Strengthened and integrated early warning information

Together with UNMA, historical data has been digitized to reduce data gaps and improve forecasting. This has improved climate data availability for climate change analysis for adaptation and increased the capacity of national meteorological and hydrological services in climate data analysis for application in the fields of health, agriculture, DRR and water resources. Furthermore, in line with disseminating and promoting use of climate information, UNMA has documented the indigenous forecasting indicators used by different communities in Uganda so that they can be researched on and integrated in modern science to come up with a hybrid forecast for planning and decision making in agricultural and other social-economic activities. In addition, weather information champions have been trained so as to strengthen the dissemination and application of weather and climate information in the Central and Eastern regions (Jinja, Kamuli, Kaliro, Namutumba, Buyende, Luuka, Iganga, Bugiri, Namayingo, Busia, Budaka, Kibuku, Mayuge and Pallisa)

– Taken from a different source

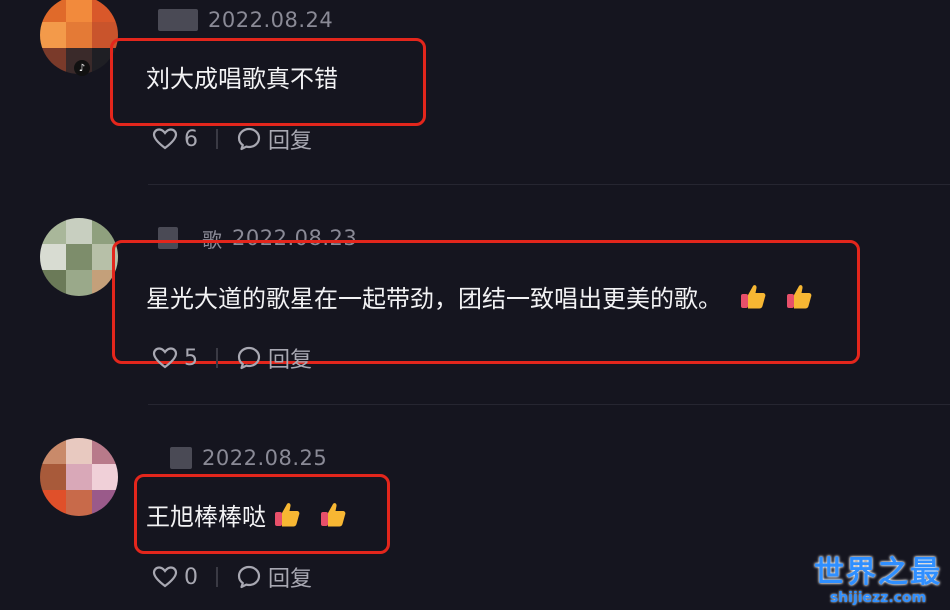 Image resolution: width=950 pixels, height=610 pixels. I want to click on comment-actions: 5 回复, so click(232, 358).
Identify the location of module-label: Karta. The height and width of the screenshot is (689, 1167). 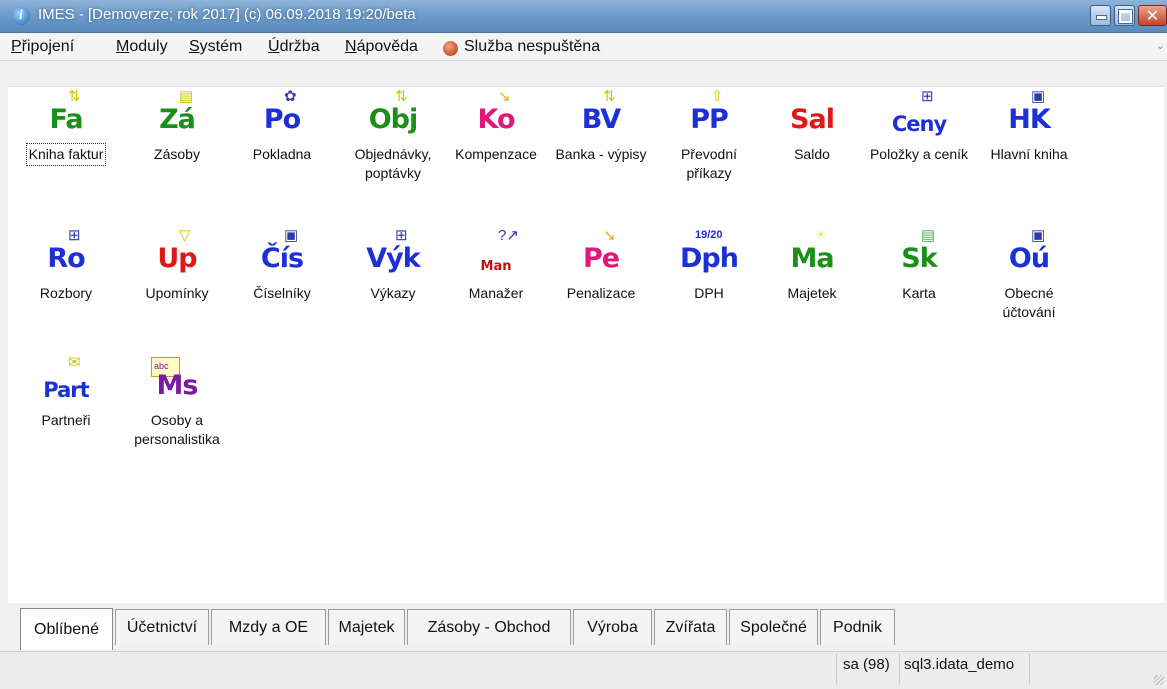
(919, 293).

Mainstreaming Climate Change and Disaster Risk Reduction in Sectoral and District Planning

SCORE has facilitated mainstreaming of climate change and disaster risk reduction into district development plans through a number of ways: disseminating the agriculture sector mainstreaming guidelines in Karamoja region, Central region and national level. The National Planning Authority has trained 10 new District Local Governments on mainstreaming climate change in development planning and budgeting.

Similarly, the OPM supported local governments to develop Community based disaster resilience and emergency response plans for selected high risks communities of Manafwa and Bulambuli. This is aimed at strengthening the flow of information and linkages of activities between household members at the village level with the District Disaster Management Committees (DDMC).

In conclusion, SCORE project has enhanced the policy, legal and regulatory framework for climate change response and disaster risk reduction and has facilitated government to meet regional and global commitments for Climate Change Response and Disaster Risk Reduction. The importance of integrating climate change response and disaster risk reduction in policies, plans and budgets of MDAs and local governments has been emphasised. Whereas government has been able to participate in international policy agenda on climate change issues, there is still need to build the capacities of COP negotiators to ensure better policy engagement outcomes for the country. At national level, the finalisation of policy instruments such as the Disaster and Climate Change laws is very urgent and critical for implementation. Regarding mainstreaming, a number of sectors have not formulated sector- specific climate change mainstreaming guidelines. The emergence of new districts also points to the need for more HRV profiles and further sensitisation on mainstreaming CCR/DRR in District development planning and budgeting. In terms of implementation, there is an apparent need for a merger of climate change and disaster risk issues right from stakeholder engagement to developing mainstreaming guidelines that address both issues. Disaster Risk Reduction platforms should be inclusive of climate change practitioners and vice versa. Furthermore, there is need for more weather information champions across regions to ensure that communities can access and utilize timely and accurate weather information. With new cities on board, there will be need for support to develop Climate and disaster risk inclusive urban physical development plans. At local level, communities will need continued support to develop community based disaster resilience and emergency response plans.  For all this to be effected, financing will be critical.

What is emerging though is that financing for climate change and disaster risk reduction remains a huge challenge that has not yet been adequately addressed at policy level.

The writer is the Climate Change/Disaster Risk Reduction Learning and Knowledge Management Specialist, SCORE Project, Office of the Prime Minister.